How to get rid of pesky exit 4 on log files?

foobar2devnull

ADSM.ORG Member
Joined
Nov 30, 2010
Messages
122
Reaction score
1
Points
0
Location
Belgium
Hi guys,

I'm trying to clean things up a bit and I am seeing a large amount of systems "failing" with an exit code of 4 (ANS4037E). This is usualy on '/var/log' as one would expect. I thought I'd solved this by creating a dynamic copy pool and then creating a clopt file on the TSM server that would force all '/var/log' files to be backed up using the mentioned copy pool as you can see bellow.
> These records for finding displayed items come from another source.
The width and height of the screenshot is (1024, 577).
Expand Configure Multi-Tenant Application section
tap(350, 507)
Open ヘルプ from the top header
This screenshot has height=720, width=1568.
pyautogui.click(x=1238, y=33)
tsm: TSMINST1>q copy os active PF01_62DY f=d

Policy Domain Name: OS
Policy Set Name: ACTIVE
Mgmt Class Name: PF01_62DY
Copy Group Name: STANDARD
Copy Group Type: Backup
Versions Data Exists: No Limit
Versions Data Deleted: 0
Retain Extra Versions: 62
Retain Only Version: 0
Copy Mode: Modified
Copy Serialization: Dynamic
Copy Frequency: 0
Copy Destination: PF01
Table of Contents (TOC) Destination:
Last Update by (administrator): JDOE
Last Update Date/Time: 02/15/13 10:37:15
Managing profile:
Changes Pending: No​


tsm: TSMINST1>q clopt linux

Optionset Description Last Update by Managing profile Replica Option
(administrator) Set
------------------------- ------------------------- --------------- -------------------- ---------------
LINUX General Linux definitions JDOE No

Option Sequence Use Option Option Value
number Set Value
(FORCE)
------------------------- -------- ---------- ------------------------------------------------------------
ARCHSYMLINKASFILE 110 Yes YES
COMPRESSION 100 Yes No
DIRMC 120 No PF01_31SS
DOMAIN 130 Yes ALL-LOCAL
INCLEXCL 200 No Include '/var/log/.../* PF01_62DY'
INCLEXCL 210 No Exclude.dir '/proc'
INCLEXCL 220 No Exclude.dir '/selinuxc'
INCLEXCL 230 No Exclude.dir '/sys'
INCLEXCL 240 No Exclude.dir '/.../tmp'
INCLEXCL 250 No Exclude.dir '/mnt'
INCLEXCL 260 No Exclude.dir '/media'
INCLEXCL 270 No Exclude.dir '/dev'
[...]​

Sadly, I still get this on most of my linux boxes:

11/13/2016 22:08:48 ANS1228E Sending of object '/var/log/foo/bar.log' failed.
11/13/2016 22:08:48 ANS4037E Object '/var/log/foo/bar.log' changed during processing. Object skipped.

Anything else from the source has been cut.